Turquía está decidida a impedir -a cualquier precio- la extensión de la presencia de Irán en Siria, que actualmente se manifiesta de dos formas. La más importante fue la participación de 5 mil pasdaran (Guardianes de la Revolución), que pagaron un fuerte tributo (cerca de 250 muertos en combate, entre ellos dos generales) más una asistencia financiera que osciló entre 6 mil y 35 mil millones de dólares por año.

En Siria también combatieron hasta 20 mil hombres del Hezbollah.

Esa milicia chiita libanesa, aliada incondicional del régimen de Teherán, sufrió cerca de mil 500 bajas en la guerra y no piensa abandonar el control de las zonas que ahora se encuentran bajo su autoridad. Esas posiciones forman parte del gran diseño geopolítico construido pacientemente por la teocracia iraní gracias a las torpezas cometidas por Estados Unidos en la región desde la intervención contra Saddam Hussein en 2003: un corredor estratégico continuo que se extiende desde el Golfo Pérsico al Mediterráneo y le acuerda un virtual derecho de veto sobre la política de Irak, Siria y el Líbano.
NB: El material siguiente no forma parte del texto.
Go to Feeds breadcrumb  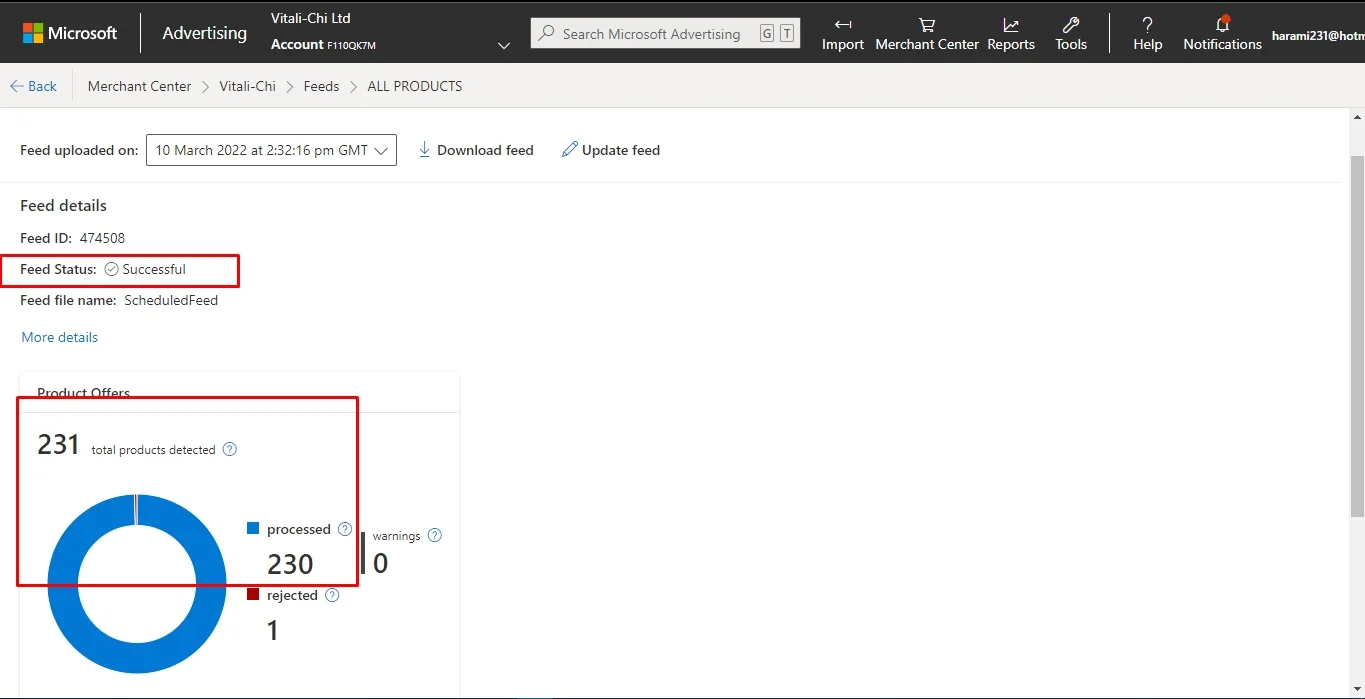[x=321, y=86]
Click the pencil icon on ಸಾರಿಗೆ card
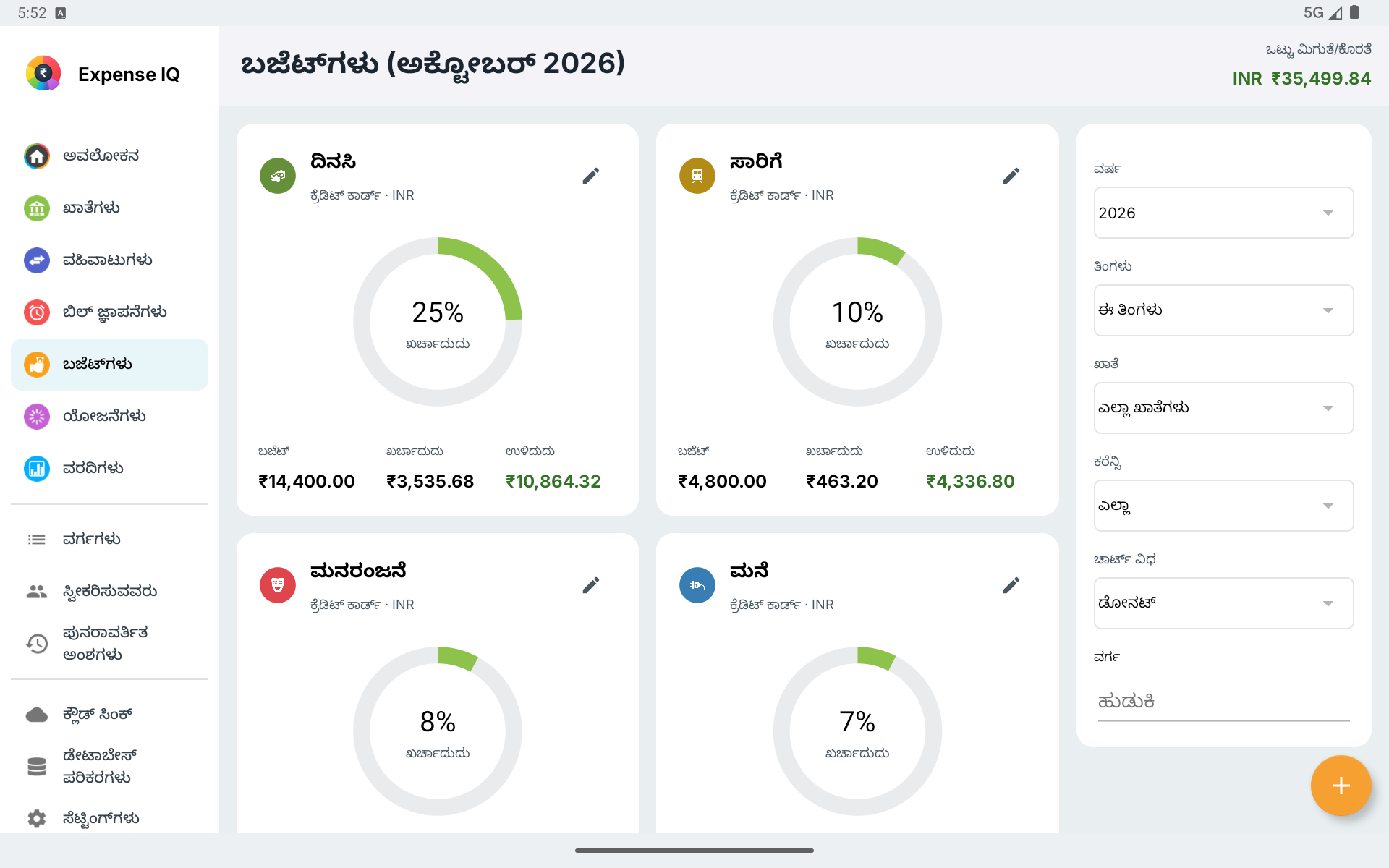1389x868 pixels. (1011, 176)
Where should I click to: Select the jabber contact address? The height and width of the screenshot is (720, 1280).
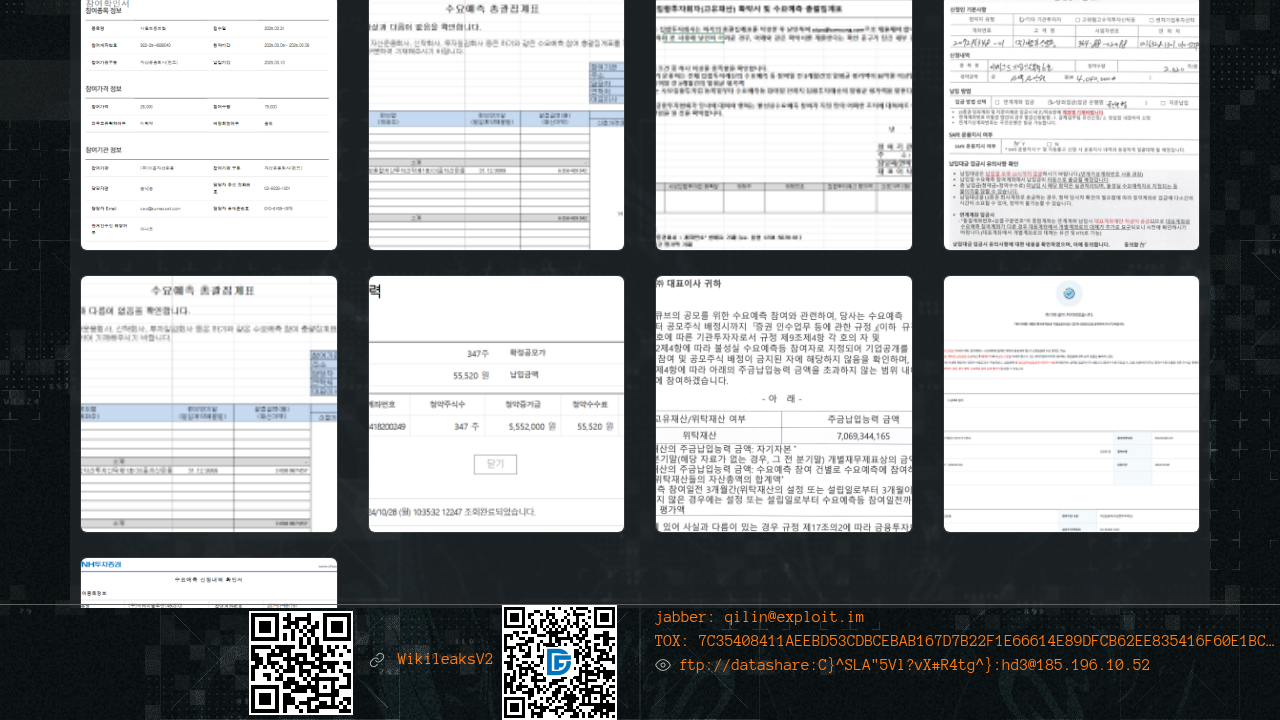coord(759,617)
En estos 15 años, Irán consiguió desintegrar el frente sunita -desunido y derrotado-, neutralizó en parte a Turquía, a los palestinos de Hamas y al rico emirato de Catar, se convirtió en un aliado crucial de Rusia, tejió lazos privilegiados con China y se posicionó como una seria amenaza para Arabia Saudita a nivel regional.

Mal que le pese a Donald Trump, empecinado en desconocer el tratado de desnuclearización firmado en 2015 en Viena, Irán -con o sin bomba atómica- es ahora un actor de primer plano a nivel planetario.

Esa impetuosa presencia en el tablero estratégico regional terminó por convertirse en un factor de alto riesgo. Por un lado, el primer ministro israelí Benjamin Netanyahu advirtió a Vladimir Putin que no tolerará un frente oriental (es decir en Siria) que permita a Irán apuntar sus misiles contra su país. La misma amenaza se aplica en caso de que su aliado Hezbollah decida instalar una república chiita informal en el sur del Líbano. Es una de las hipótesis de guerra “más probables e inminentes” que manejan algunos expertos del think tank británico Chatham House.

El otro peligro puede provenir de las guerras proxies que libran Irán y Arabia Saudita en Yemen y de las luchas de influencia que han desatado las dos potencias regionales en la zona del Golfo. El menor desliz en esa zona cargada de antagonismos, ambiciones, resentimientos y fanatismos puede tener el efecto de una chispa en un barril de pólvora.